Work instructions –
Output the lines below as a JSON list of strings, one string per line, skipping blank lines. Leave the pictures out of the list.

Source records:
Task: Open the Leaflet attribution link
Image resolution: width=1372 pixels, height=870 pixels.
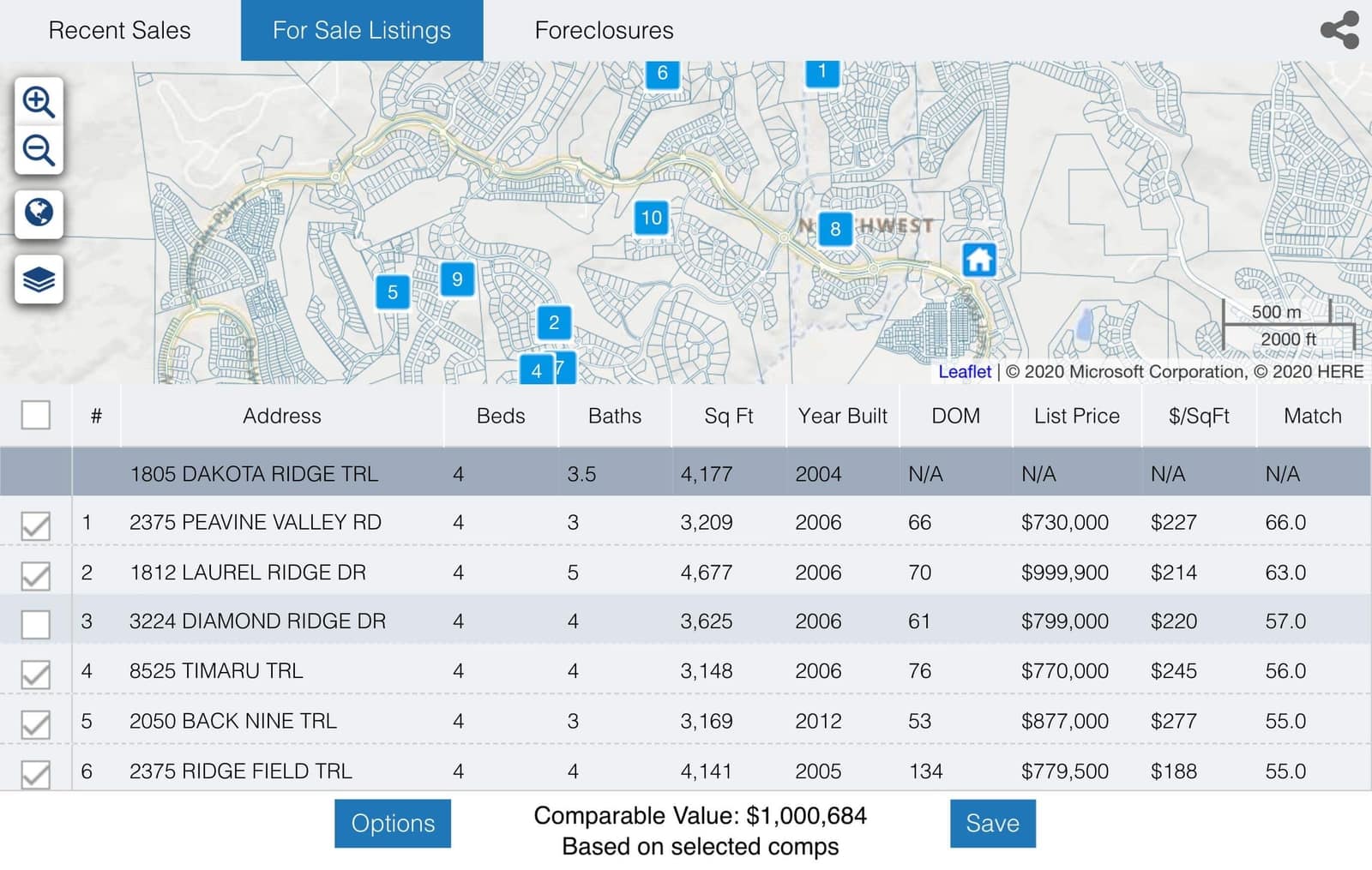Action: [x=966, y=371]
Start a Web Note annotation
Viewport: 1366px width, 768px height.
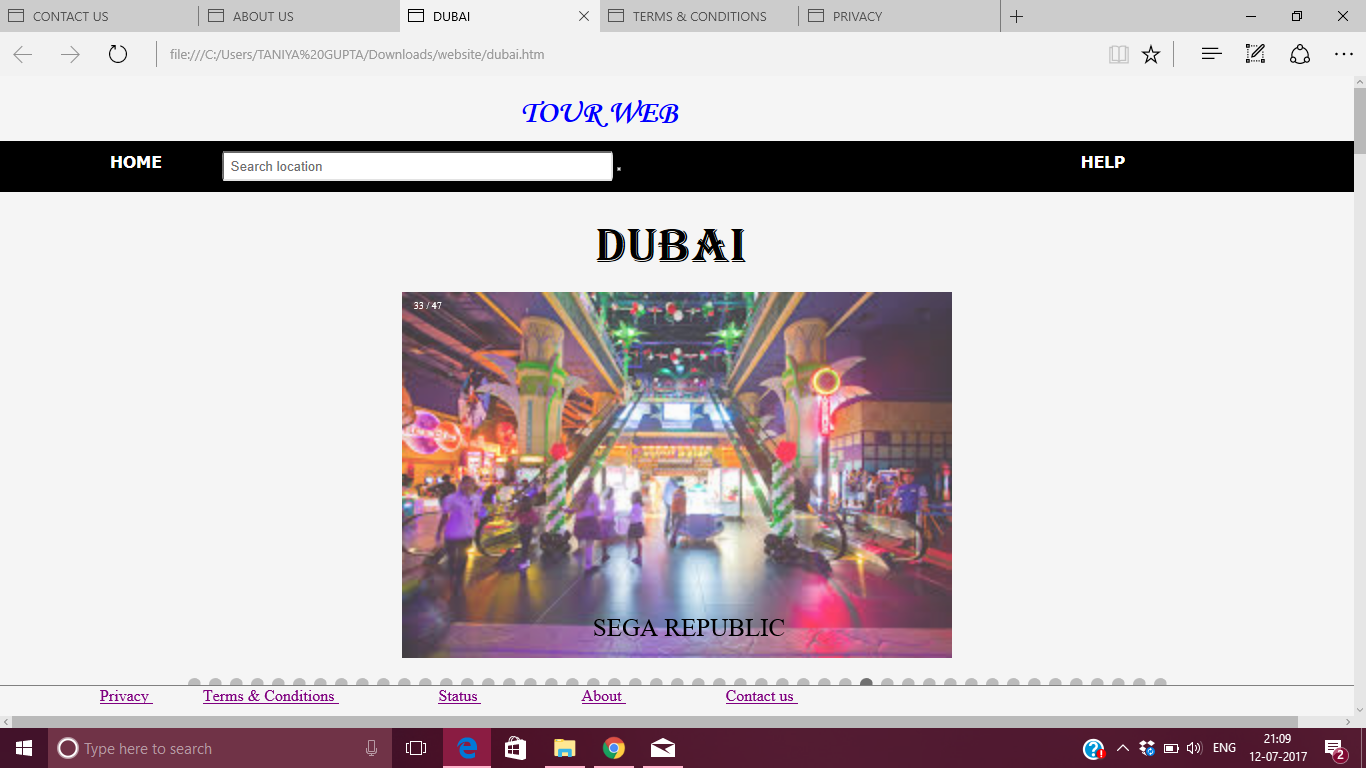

Answer for this exercise –
[
  "Task: Open the Leaflet attribution link",
  "Image resolution: width=1372 pixels, height=870 pixels.",
  "Action: [x=966, y=371]",
  "Start a Web Note annotation",
  "Viewport: 1366px width, 768px height."
]